Loss of bone mass occurs during the aging process, and a small amount of bone loss is normal. 

When your body loses too much bone or makes too little of it, however, you have osteoporosis. Osteoporosis can lead to dangerous fractures.

People with osteoporosis have weaker bones with lower bone density and abnormal tissue structure. These bones are more likely to break and, in severe cases, will do so at the slightest bump or pressure.

Facts About Fractures
The U.S. Surgeon General reports that 1.5 million Americans suffer a fracture due to bone disease each year. The risk of fracture increases with age and is greatest in women (though lower in African-American women than Caucasians).

In fact, according to the National Osteoporosis Foundation, half of all women and one in four men will break a bone after the age of 50 due to osteoporosis. Fractures are most common in the hip, spine or wrist. By 2020, half of all Americans over the age of 50 are expected to be at risk of breaking a hip due to osteoporosis and, by 2025, experts predict that Americans will suffer three million fractures due to osteoporosis — at a cost of more than $25 billion per year. 

Age is not the only risk factor for osteoporosis. The following conditions can increase the risk for bone loss: autoimmune disorders (such as lupus), digestive and GI disorders (such as celiac disease), eating disorders, cancer, blood and bone marrow disorders, AIDS/HIV, chronic kidney disease, diabetes and other endocrine disorders, and even mental illnesses such as depression. The long-term use of steroids and some other medications can also contribute to bone loss.

Symptoms of Bone Loss
During the early stages of bone loss, there are no obvious symptoms. However, as bones become weakened, you may experience back pain, a loss of height, a stooped posture and, of course, bone fractures that occur more easily than expected. 

What You Can Do Now
You can prevent bone loss and promote good bone health.
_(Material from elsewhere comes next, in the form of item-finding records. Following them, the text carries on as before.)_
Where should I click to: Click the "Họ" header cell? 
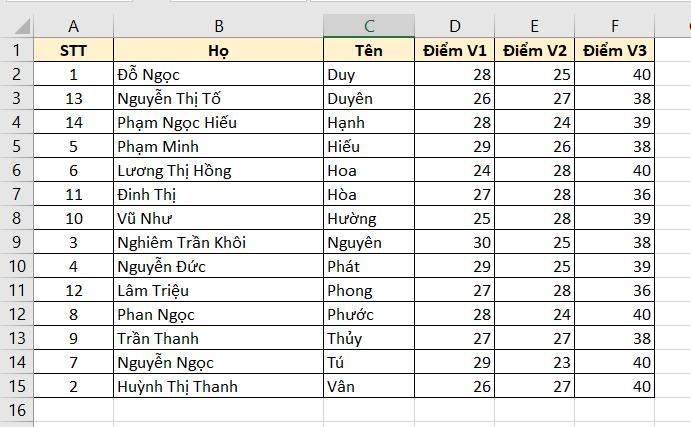point(218,50)
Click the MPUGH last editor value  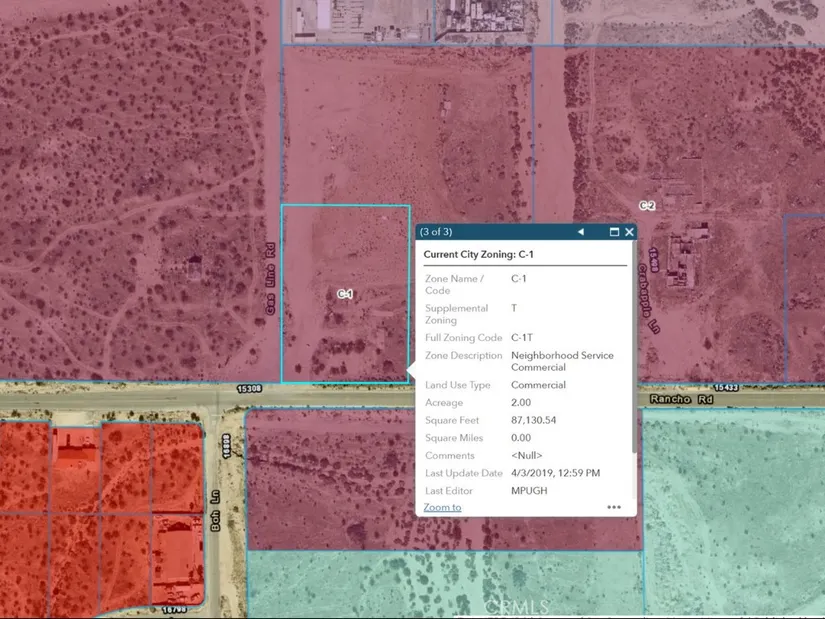(x=528, y=491)
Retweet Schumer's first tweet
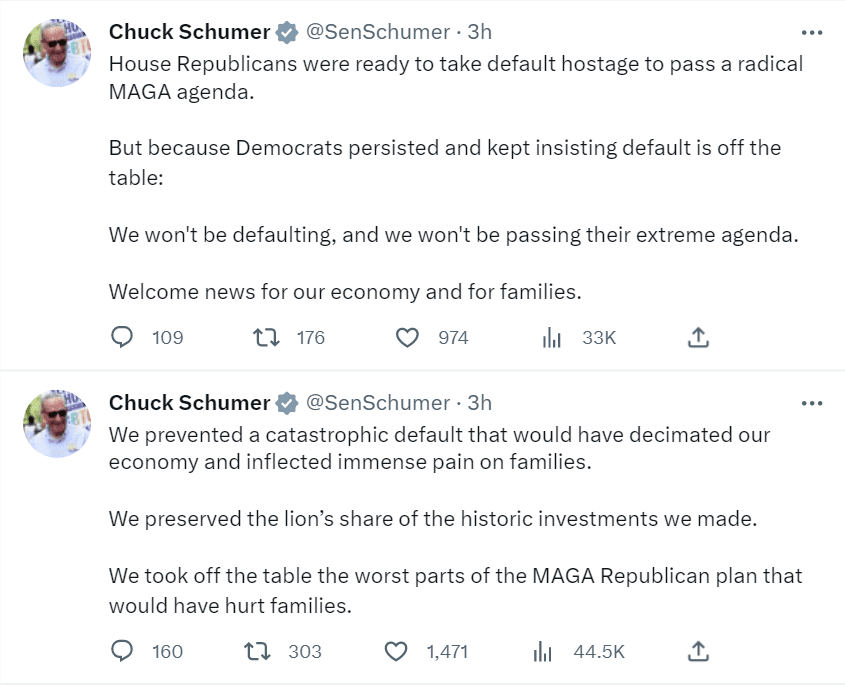The height and width of the screenshot is (686, 845). click(x=266, y=338)
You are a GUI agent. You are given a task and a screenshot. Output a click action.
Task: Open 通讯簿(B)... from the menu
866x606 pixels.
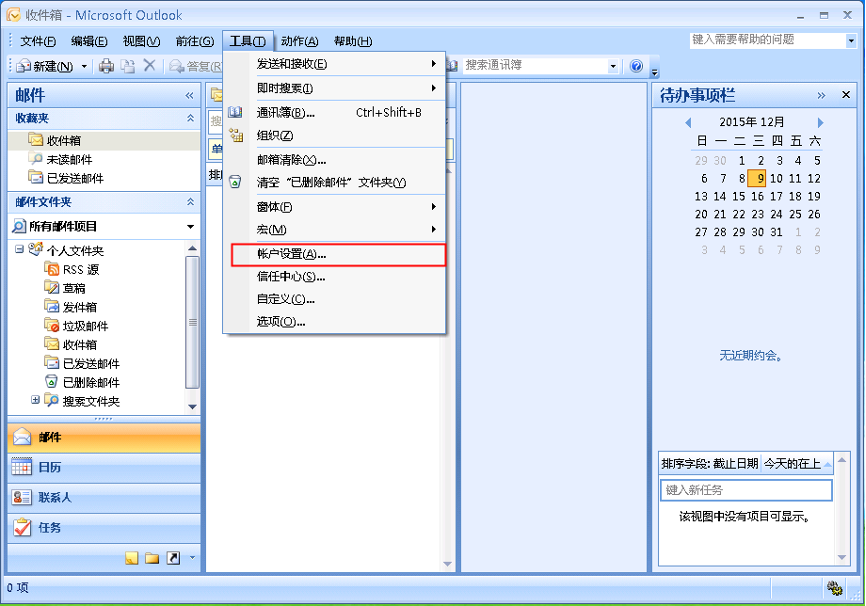click(286, 113)
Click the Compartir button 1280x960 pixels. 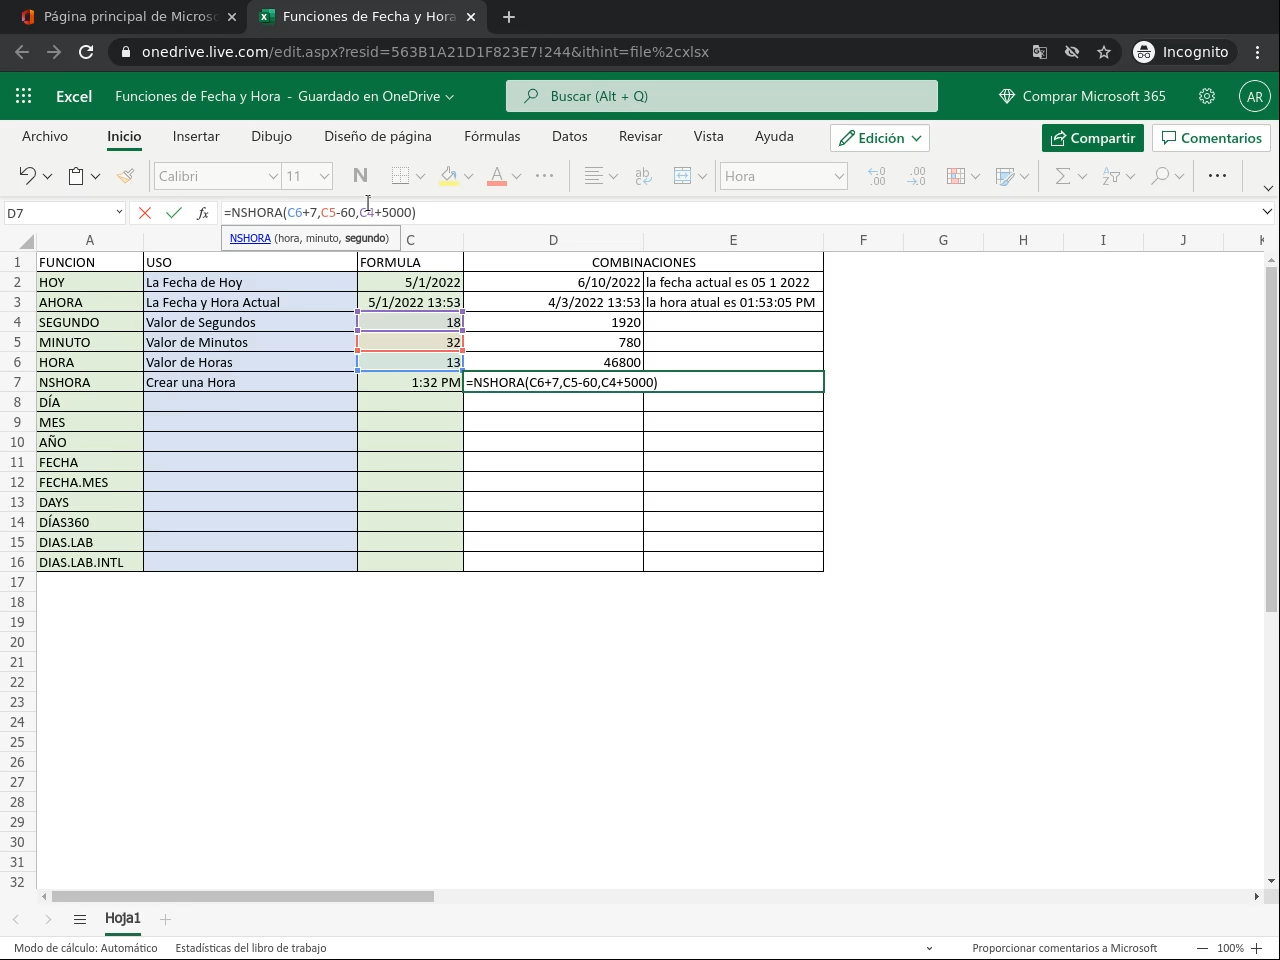click(1092, 138)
The National Osteoporosis Foundation notes that: “You’re never too young or too old to improve the health of your bones.”
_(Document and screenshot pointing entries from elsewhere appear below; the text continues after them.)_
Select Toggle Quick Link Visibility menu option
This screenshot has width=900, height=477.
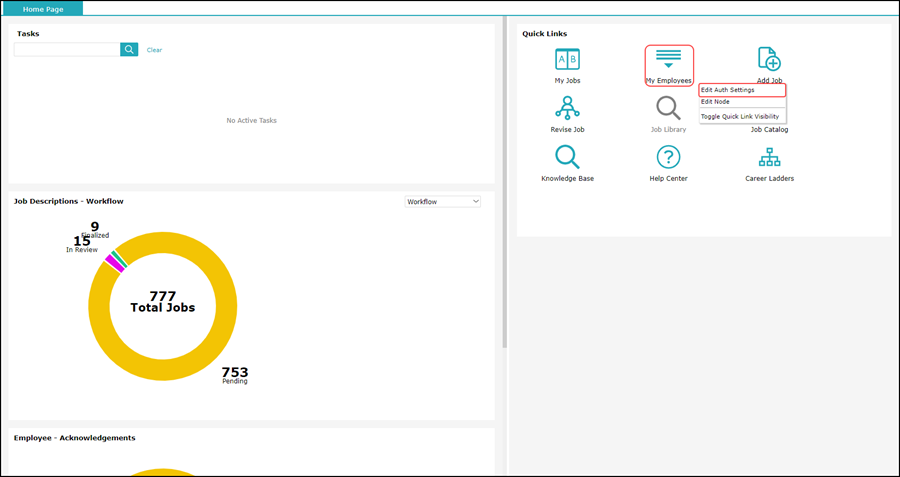(x=740, y=116)
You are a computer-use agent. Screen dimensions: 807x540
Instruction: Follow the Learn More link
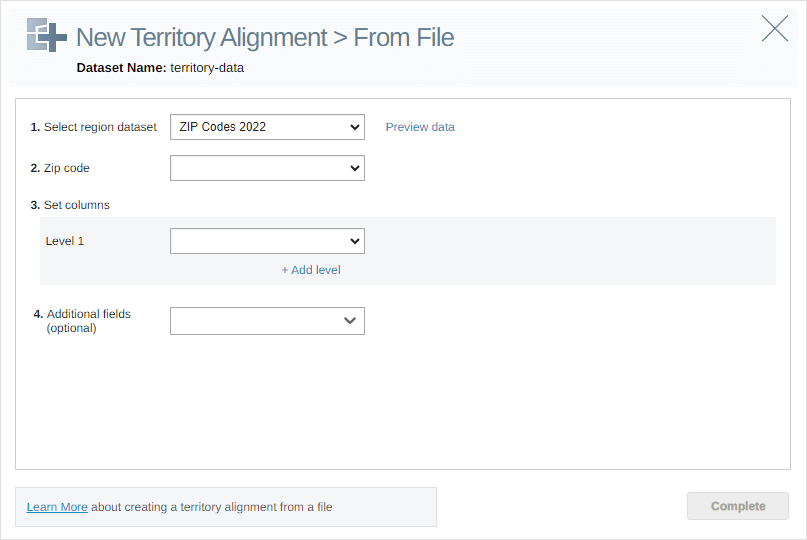pos(57,507)
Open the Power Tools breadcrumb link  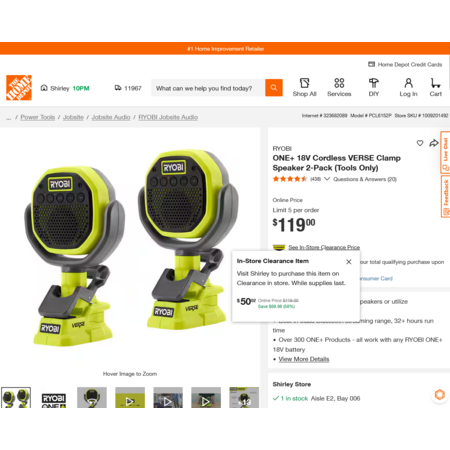(x=38, y=117)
The Foundation recommends having a well-balanced diet that includes sufficient amounts of calcium and vitamin D (starting in childhood), exercising regularly, eating plenty of fruits and vegetables, not smoking (or quitting if you do) and limiting alcohol to two to three drinks per day.

The Mayo Clinic notes that people who have a sedentary lifestyle are at greater risk of developing osteoporosis, and notes that walking, running, jumping, dancing and weight lifting all promote good bone health. 

A bone density test will tell you how healthy your bones are and whether you are at risk for a fracture. The National Osteoporosis Foundation recommends testing for women ages 65 or older, men ages 70 or older, anyone who has broken a bone after the age of 50, and others, such as menopausal women, who exhibit multiple risk factors.

If you have osteoporosis, your provider may recommend medication to slow or stop bone loss, or rebuild bone, based on your age, your gender and the severity of your condition.